======== Source information
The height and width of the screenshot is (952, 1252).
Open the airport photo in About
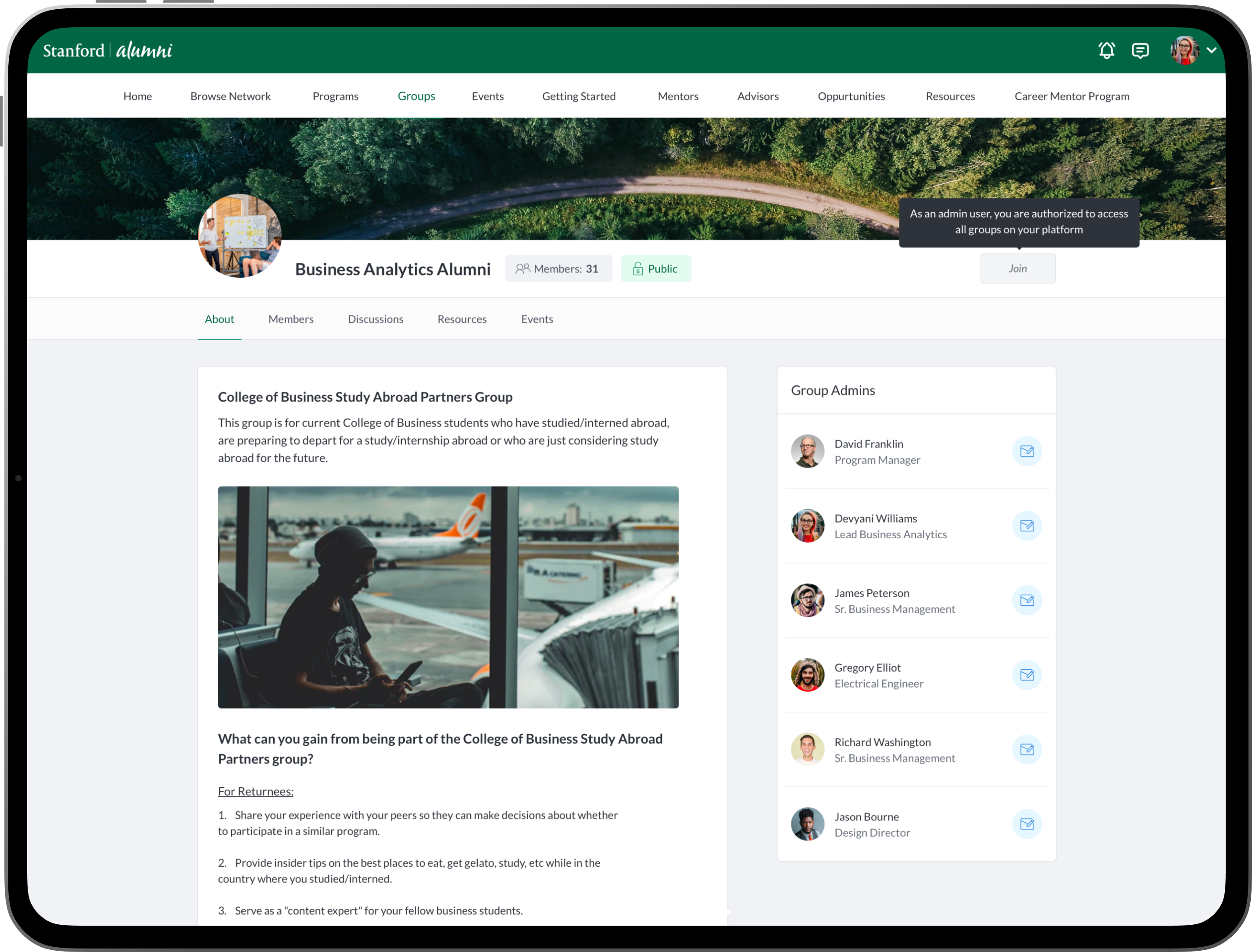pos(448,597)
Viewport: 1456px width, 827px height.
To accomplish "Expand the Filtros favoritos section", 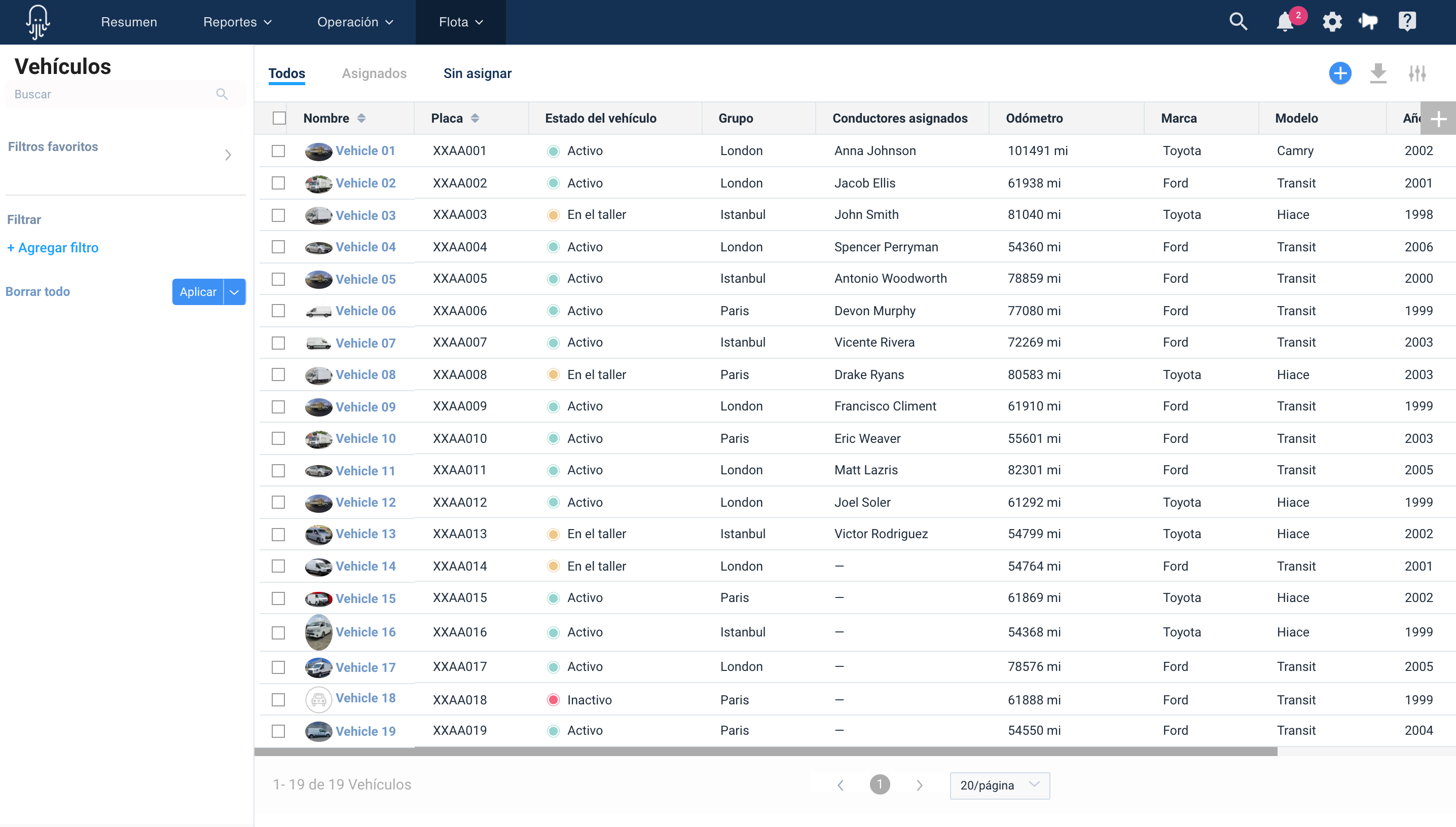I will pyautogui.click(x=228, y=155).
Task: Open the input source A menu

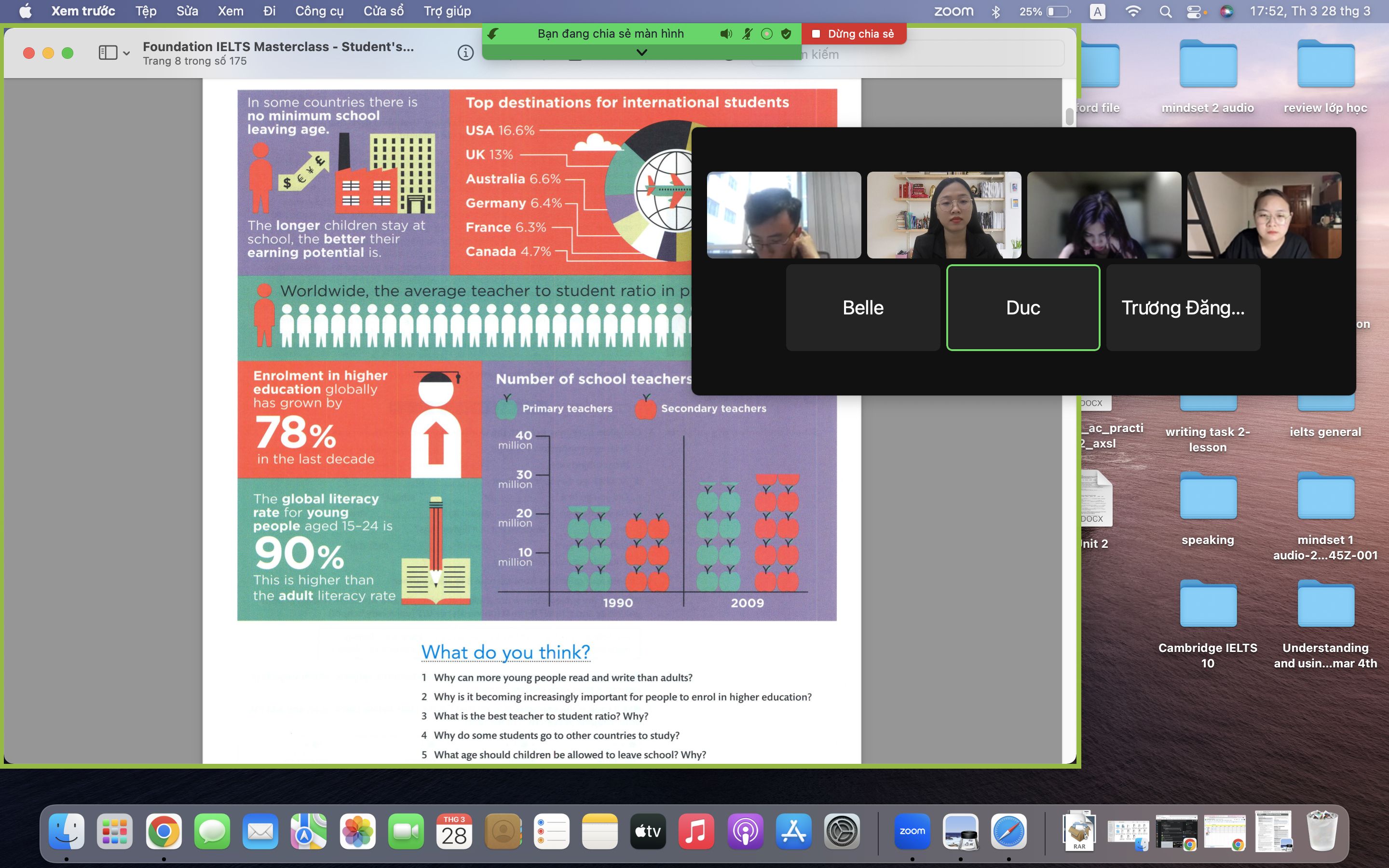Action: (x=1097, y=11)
================
======== Source information
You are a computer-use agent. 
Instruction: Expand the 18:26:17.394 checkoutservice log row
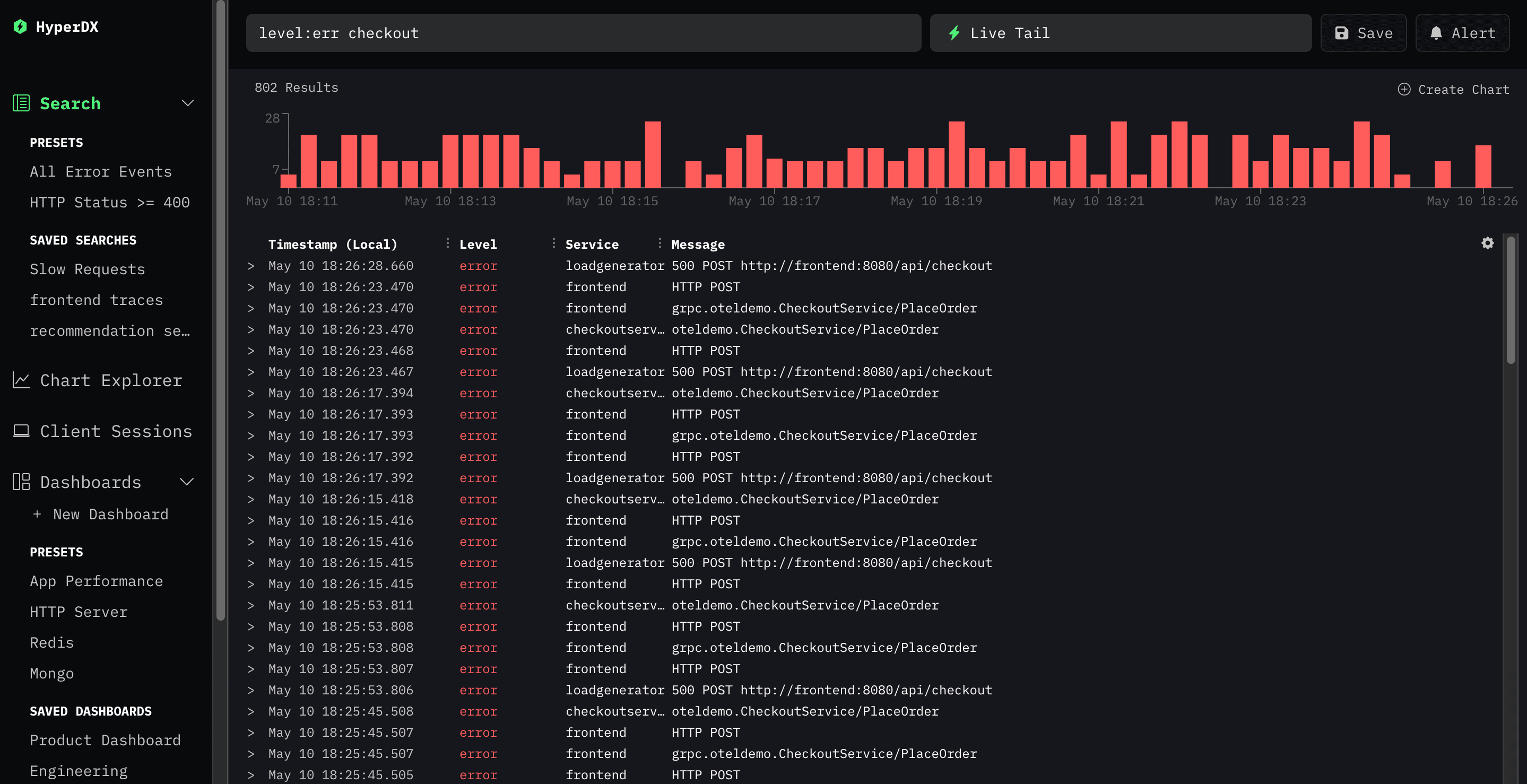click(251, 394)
================
======== Source information
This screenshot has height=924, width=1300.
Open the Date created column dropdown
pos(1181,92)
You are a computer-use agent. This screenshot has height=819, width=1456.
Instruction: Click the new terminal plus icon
================
Tell how many lines of the listing contain the string "height", giving the number without any other words.

> [Solution to this problem] 4